-- WHAT THE EXERCISE ASKS --
What you return should be the full listing, exactly as given.

-- RECORDS FOR THE EXERCISE --
━━━━

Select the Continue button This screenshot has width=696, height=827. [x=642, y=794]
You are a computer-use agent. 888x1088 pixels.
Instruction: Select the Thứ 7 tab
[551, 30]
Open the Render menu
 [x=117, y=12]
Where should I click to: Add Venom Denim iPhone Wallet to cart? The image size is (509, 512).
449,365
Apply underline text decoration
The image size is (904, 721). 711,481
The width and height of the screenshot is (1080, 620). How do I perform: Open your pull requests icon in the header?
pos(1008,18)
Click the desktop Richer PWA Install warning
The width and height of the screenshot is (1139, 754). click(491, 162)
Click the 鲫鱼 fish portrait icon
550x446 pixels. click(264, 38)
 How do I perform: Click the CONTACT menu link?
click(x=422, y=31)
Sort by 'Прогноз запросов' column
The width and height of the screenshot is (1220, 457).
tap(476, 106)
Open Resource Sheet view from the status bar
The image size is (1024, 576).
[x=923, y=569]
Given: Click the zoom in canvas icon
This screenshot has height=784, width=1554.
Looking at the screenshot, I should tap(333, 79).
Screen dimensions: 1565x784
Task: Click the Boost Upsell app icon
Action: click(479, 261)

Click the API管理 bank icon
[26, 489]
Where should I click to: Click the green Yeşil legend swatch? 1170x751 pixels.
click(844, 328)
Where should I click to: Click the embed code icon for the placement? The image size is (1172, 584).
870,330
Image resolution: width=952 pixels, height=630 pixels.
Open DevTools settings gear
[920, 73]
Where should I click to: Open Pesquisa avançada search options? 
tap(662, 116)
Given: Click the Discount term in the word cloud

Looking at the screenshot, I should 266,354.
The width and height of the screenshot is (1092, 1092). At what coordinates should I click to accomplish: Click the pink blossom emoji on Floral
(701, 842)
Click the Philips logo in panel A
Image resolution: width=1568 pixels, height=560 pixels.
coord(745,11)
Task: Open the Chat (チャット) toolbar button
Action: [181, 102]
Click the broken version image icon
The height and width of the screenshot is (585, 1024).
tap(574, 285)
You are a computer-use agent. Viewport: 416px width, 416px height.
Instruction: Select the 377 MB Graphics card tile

━━━━

-- RESPONSE TO THE EXERCISE --
Select the Continue button This screenshot has width=696, height=827. [x=642, y=794]
You are a computer-use agent. 888x1088 pixels.
Instruction: Select the Thứ 7 tab
[551, 30]
Open the Render menu
 [x=117, y=12]
Where should I click to: Add Venom Denim iPhone Wallet to cart? The image size is (509, 512).
449,365
Apply underline text decoration
The image size is (904, 721). 711,481
The width and height of the screenshot is (1080, 620). How do I perform: Open your pull requests icon in the header?
pos(1008,18)
Click the desktop Richer PWA Install warning
The width and height of the screenshot is (1139, 754). click(491, 162)
Click the 鲫鱼 fish portrait icon
550x446 pixels. click(264, 38)
 How do I perform: Click the CONTACT menu link?
click(x=422, y=31)
Sort by 'Прогноз запросов' column
The width and height of the screenshot is (1220, 457).
tap(476, 106)
Open Resource Sheet view from the status bar
The image size is (1024, 576).
[x=923, y=569]
Given: Click the zoom in canvas icon
This screenshot has height=784, width=1554.
Looking at the screenshot, I should tap(333, 79).
Screen dimensions: 1565x784
Task: Click the Boost Upsell app icon
Action: click(479, 261)

Click the API管理 bank icon
[26, 489]
Where should I click to: Click the green Yeşil legend swatch? 1170x751 pixels.
click(844, 328)
Where should I click to: Click the embed code icon for the placement? The image size is (1172, 584).
870,330
Image resolution: width=952 pixels, height=630 pixels.
Open DevTools settings gear
[920, 73]
Where should I click to: Open Pesquisa avançada search options? 
tap(662, 116)
Given: Click the Discount term in the word cloud

Looking at the screenshot, I should 266,354.
The width and height of the screenshot is (1092, 1092). At what coordinates should I click to accomplish: Click the pink blossom emoji on Floral
(701, 842)
Click the Philips logo in panel A
Image resolution: width=1568 pixels, height=560 pixels.
coord(745,11)
Task: Open the Chat (チャット) toolbar button
Action: [181, 102]
Click the broken version image icon
The height and width of the screenshot is (585, 1024).
tap(574, 285)
You are a computer-use agent. Viewport: 416px width, 416px height.
Instruction: Select the 377 MB Graphics card tile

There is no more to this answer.